A reality check on a dream? Yes. Dreams stay dreams until they’re made real, of course, the details of which I’d previously shrugged off.

This is where the rubber meets the road.  Where your dream is really tested. If it’s really something you’re passionate about, then you’ll move heaven and earth to make it happen. The idea of hard work won’t put you off –nothing will stand in your way–because you know it’s going to pay off with that big reward: self-actualization.

For me, well, that meeting was my moment of truth. How committed am I to this workshop business, as opposed to the many other things I’m involved in?

It was time for me to get serious. There isn’t time for it all. What did I really want?

Have you had a defining moment when your commitment was tested? If you have, I’d love to hear about it in the Comments section.

 
Carol CassaraCarol Cassara is a writer, blogger, college professor and former corporate executive who is busy making her own dreams come true. In 2009, she remarried her first husband after they’d been divorced for 27 years. Naturally, with a story that good, a memoir is in progress. She, her husband and two dogs live in the San Francisco Bay area. You might know her as Middle-Aged-Diva, but she now blogs at CarolCassara.com.

5 Responses to Reality Bites: Facing the Reality of Starting a Business

  1. This is a great post. I discovered you on Twitter because we both love candy from Freak Lunchbox :-)

    I am building my writing business to eventually quit my 9 to 5 and be self employed. I love hearing other people’s stories during the transition.

    One of the primary ways that I promote myself is through networking at blogging and entrepreneur conferences, it can be scary but it’s always worth it in the end.

  2. Kate says:

    Both my husband and I were laid off at the end of last year. While I have tossed around the reinvention idea, he is determined to going back to the type of job he had. I’ve been to some networking events and was befriended by a woman who had been in my position. She and her laid off husband started their own home-based business and put the ? to me if this was something we had thought of.
    And you know, the idea has crossed my mind. The timing would be right since we’re empty nesters and both out of work. And the thought of being in control, being my own boss sounds wonderful. Problem is…what the heck would that business be? Even though we have been happily married for more than 30 years, we do not have all that much in common so I couldn’t think of something that we’d both enjoy transforming from hobby to work.
    It’s very frustrating!

  3. I hear you both. Tahnya, I feel like I’m still a work in progress, trying to define what really floats my boat and sometimes, it’s surprising. I don’t know why I’m shocked at how much work it all takes!
    Kate, partnerships are kind of like marriages. I tried partnering w/ friends twice and failed–and doing it with my husband would terrify me!! You know, if one of you had a passion and the other one had a skill they didn’t care what they applied it to, it might work out. Sometimes, though, familiarity is like a warm blanket and what we know is familiar and comfy.

  4. Kim says:

    Great post. Really, really, great post. I have had this dream as well, but with an aging mother, kids, household responsibilities, PTA, a blog and yes, a husband, I just don’t see how I would have the time or frankly the drive for the commitment required. I also, like you, believe that if that is what the universe has in mind for me, I will be led down the path. Phew, maybe it’s ok to just dream for now!

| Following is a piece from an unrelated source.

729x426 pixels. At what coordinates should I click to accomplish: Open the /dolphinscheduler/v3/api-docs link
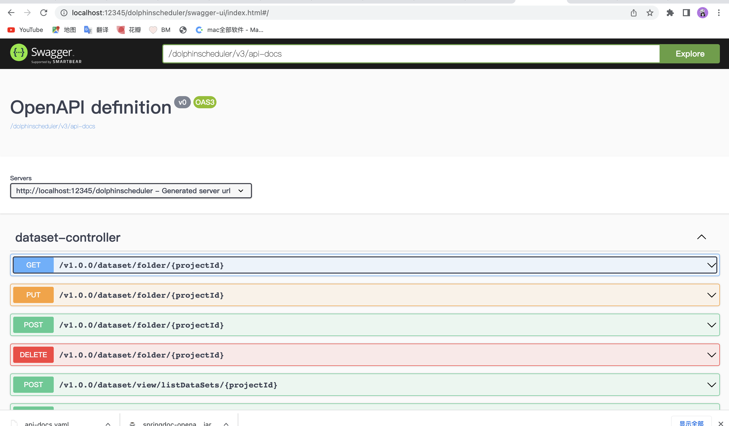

  5. Thank you for your honesty- I am with you, lady. I dream and I work and I struggle. I see women (and men) around me work, and dream and struggle. I’m not sure there’s a formula for true success. I see people be aggressive, I see people creating a great product- but from my pov, I am seeing so much struggle- it takes a lot, including a good business plan, and good luck to make it in a tough economy. I have no Plan B, so I keep working at making working for myself work. But whoa, Nellie, I am in over my head. It is refreshing to see/hear an honest voice about it as most people seem to mask and “fake it till you make it,” making others wonder silently to themselves if its just them who are struggling. It is not. I appreciate your candor. Whew.